### Problems to work on
**1)** Copy the passage of the Bio-X talks announcement from "Stanford Bio-X Talks" to "lectures and discussion.".
**2)** According to the Bio-X talks announcement, at what time does the talk by Andreas Tolias start?

Stanford Bio-X Talks in English (T.I.E.)
Introducing a broad range of scientific research in the Stanford Bio-X community through jargon-free lectures and discussion.
Lunch will be provided for in-person attendees who attend both talks in full.
12:00 PM
JULIA SALZMAN, Associate Professor of Biomedical Data Science, of Biochemistry and (by courtesy) of Statistics and of Biology
Genomics Without Genomes
Approximations are foundational to science: from physics to statistics to biology. This talk will investigate the historical origins of a fundamental approximation used in today's approach to genomics and biology: the reference genome. I will discuss research in our group that provides an alternative paradigm based on a simple idea, that bypassing the use of reference genomes for discovery and analysis of genomic data. This paradigm has implications for multiple disciplines that contribute to genomics: including of biology, biomedicine, statistics and computational science. In biology and biomedicine, a new paradigm for discovery enables extraction of biology — across the tree of life — that has been previously missed, with implications for health disparities. I will also discuss how this paradigm increases statistical precision, decreases speed and resource requirements for genomic analysis, and how it significantly reduces the barriers for computational scientists to enter and contribute to the field of genomics.
12:30 PM
ANDREAS TOLIAS, Professor of Ophthalmology
Foundation Models of the Brain: A Less Artificial Intelligence
‘You … your memories and ambitions, your sense of personal identity and free will, are in fact no more than the behavior of a vast assembly of nerve cells …’ Crick’s words capture the profound challenge of decrypting the neural code. This challenge has long been hindered by our limited ability to record activity from large neuronal populations under the complex, variable conditions in which brains evolve, and our capacity to model the intricate relationships between stimuli, behaviors, and neural activity. Recent breakthroughs are starting to overcome these barriers. Cutting-edge technologies now enable large-scale recordings, while AI can construct predictive brain models that link stimuli, neural activity, and behavior. These digital twins open the door to limitless in silico experiments, testing theories that are otherwise impossible at scale in living brains. I will discuss our work in creating these digital twins and uncovering neural representation mechanisms, which we validate with closed-loop experiments.

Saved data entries
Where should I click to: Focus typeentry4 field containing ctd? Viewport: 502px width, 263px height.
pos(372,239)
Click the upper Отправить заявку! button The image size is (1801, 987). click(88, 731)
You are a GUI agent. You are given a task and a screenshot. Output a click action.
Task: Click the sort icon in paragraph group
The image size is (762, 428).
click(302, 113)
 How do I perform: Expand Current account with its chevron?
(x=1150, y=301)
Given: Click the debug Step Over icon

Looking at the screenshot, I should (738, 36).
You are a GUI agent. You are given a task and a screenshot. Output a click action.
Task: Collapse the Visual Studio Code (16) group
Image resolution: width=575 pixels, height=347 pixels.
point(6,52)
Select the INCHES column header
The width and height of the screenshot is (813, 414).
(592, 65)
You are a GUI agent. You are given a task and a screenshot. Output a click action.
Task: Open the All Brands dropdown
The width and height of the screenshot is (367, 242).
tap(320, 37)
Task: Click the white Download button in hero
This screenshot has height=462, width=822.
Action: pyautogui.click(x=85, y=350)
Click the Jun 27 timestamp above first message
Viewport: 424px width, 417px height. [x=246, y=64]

### Results for the exercise
**1)**
Stanford Bio-X Talks in English (T.I.E.)
Introducing a broad range of scientific research in the Stanford Bio-X community through jargon-free lectures and discussion.

**2)** 12:30 PM